I prepare these for christmas lunch each year. After eating so much seafood and drinking a glass of that one too many glasses of Champagne you always wonder what to cook a few days after the Christmas? It's a good question. 
Yes, I want to have something gentle to my stomach and just simply yummy, 
if it's cold or warm. This recipe came from my friend Penny who is a great cook. 
We often share recipes.
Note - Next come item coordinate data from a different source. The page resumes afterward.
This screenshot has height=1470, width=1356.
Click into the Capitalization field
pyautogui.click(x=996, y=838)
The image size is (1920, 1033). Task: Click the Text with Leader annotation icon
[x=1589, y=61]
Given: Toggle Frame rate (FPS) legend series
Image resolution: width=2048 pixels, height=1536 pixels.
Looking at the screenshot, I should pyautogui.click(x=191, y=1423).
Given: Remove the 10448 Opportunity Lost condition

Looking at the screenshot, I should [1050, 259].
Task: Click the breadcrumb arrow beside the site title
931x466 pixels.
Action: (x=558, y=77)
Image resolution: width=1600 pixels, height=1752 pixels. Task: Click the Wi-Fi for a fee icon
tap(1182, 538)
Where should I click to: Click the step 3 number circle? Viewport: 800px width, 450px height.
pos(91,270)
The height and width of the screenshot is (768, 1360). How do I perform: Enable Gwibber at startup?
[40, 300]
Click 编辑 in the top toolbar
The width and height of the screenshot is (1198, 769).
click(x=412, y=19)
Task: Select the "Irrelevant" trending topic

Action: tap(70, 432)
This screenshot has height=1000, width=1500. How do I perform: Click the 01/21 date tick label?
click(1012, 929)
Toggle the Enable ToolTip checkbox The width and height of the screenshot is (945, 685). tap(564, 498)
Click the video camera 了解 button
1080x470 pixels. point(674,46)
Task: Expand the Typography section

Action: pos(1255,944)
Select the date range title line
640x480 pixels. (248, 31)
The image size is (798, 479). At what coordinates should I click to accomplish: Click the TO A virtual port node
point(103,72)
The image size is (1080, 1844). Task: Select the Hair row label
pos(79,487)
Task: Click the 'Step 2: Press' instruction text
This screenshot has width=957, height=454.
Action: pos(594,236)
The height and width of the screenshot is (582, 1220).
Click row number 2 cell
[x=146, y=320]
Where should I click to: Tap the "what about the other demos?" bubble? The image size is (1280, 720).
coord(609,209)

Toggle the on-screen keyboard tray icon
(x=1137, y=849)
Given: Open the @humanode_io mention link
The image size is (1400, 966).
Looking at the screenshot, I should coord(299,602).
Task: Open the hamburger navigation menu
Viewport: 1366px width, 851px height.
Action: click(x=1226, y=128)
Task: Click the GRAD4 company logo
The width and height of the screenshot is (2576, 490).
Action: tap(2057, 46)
I love this one and I cook it quite often. 
Just recently, I was invited to go to my friend's place for a small gathering. 
I took this "Zucchini Slice", and it was well received. 
So, I decided to add it on my blog, which I haven't updated since April.




Zucchini Slice

Ingredients: 

3 cups of shredded zucchini (do not peel)
1/2 grated cheese ( I used tasty cheese here, You can experiment what you like)
1/2 cup of chopped onion
1 clove of garlic (chopped)
1/2 tsp oregano
1 tsp salt
1/2 tsp black pepper
2-3 rushes of bacon, sliced and cooked (I used Christmas ham for this time)
4 beaten eggs 
1cup self raising flour (Bisquick was used on original recipe)
1/2 cup of oil (optional)












Preheat oven to 350F/170C°. Prepare square tin (I used my bread loaf tin), 
Grease inside of the tin with oil spray and line the base with baking paper.
Put all ingredients except, eggs and flour in a large bowl.  
Mix well. Add beaten eggs and then add flour last and stir it in with spatular.
Bake for 45 minuets, I normally cook 30 minuets and turn the tin around and bake another 15 minuets (test with skewer). Serve either warm or cold with salad.